* **WHAT YOU WILL DO**: Retype exactly what appears below from the line containing "Task: Click the 3-0 score of England match" down to the line containing "The width and", keeping both end lines. Do not include pictures.

* **SOURCE DATA**:
══════

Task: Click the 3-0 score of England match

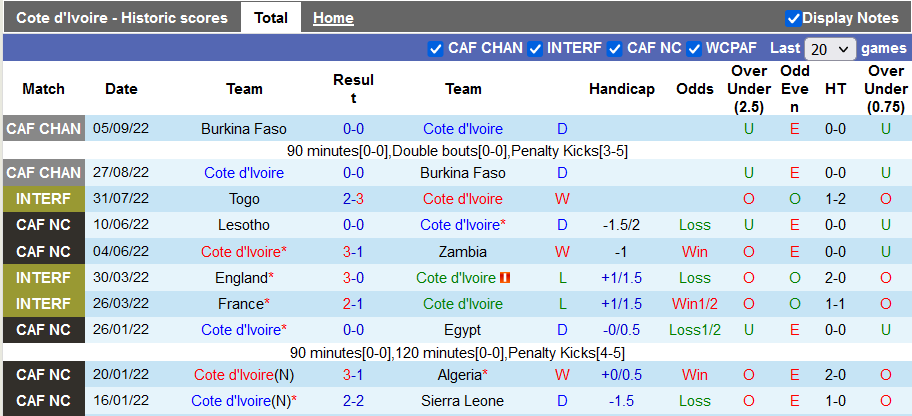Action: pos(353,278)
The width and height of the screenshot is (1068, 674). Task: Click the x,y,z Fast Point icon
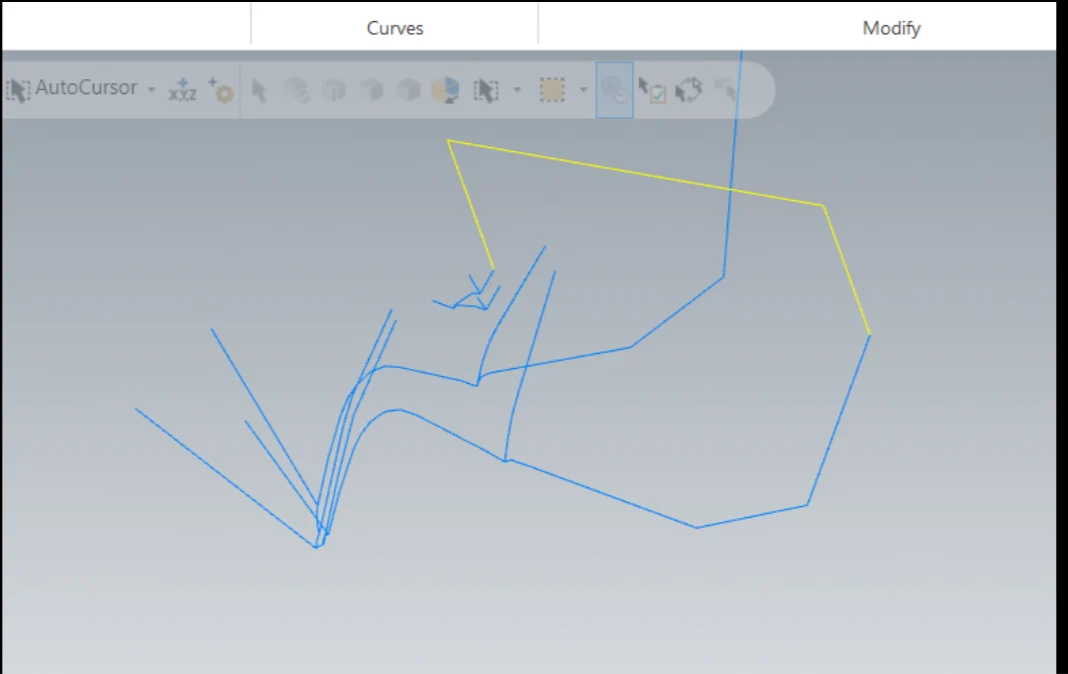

══════

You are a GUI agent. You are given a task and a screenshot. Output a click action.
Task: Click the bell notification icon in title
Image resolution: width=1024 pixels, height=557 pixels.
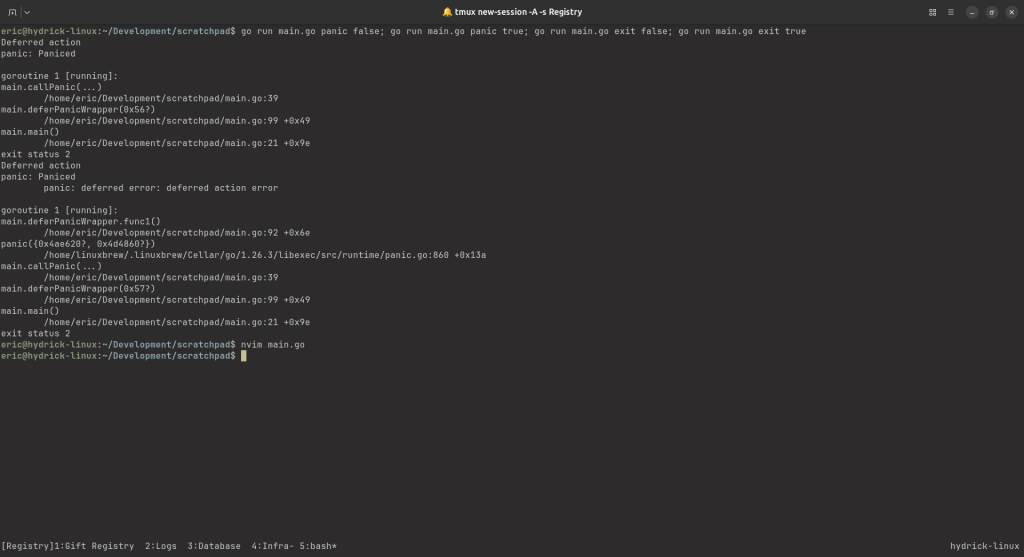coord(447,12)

══════

* **PROBLEM SOLUTION**:
Task: Click the 3-0 score of England match

Action: pos(353,278)
The width and height of the screenshot is (1068, 674). Task: Click the x,y,z Fast Point icon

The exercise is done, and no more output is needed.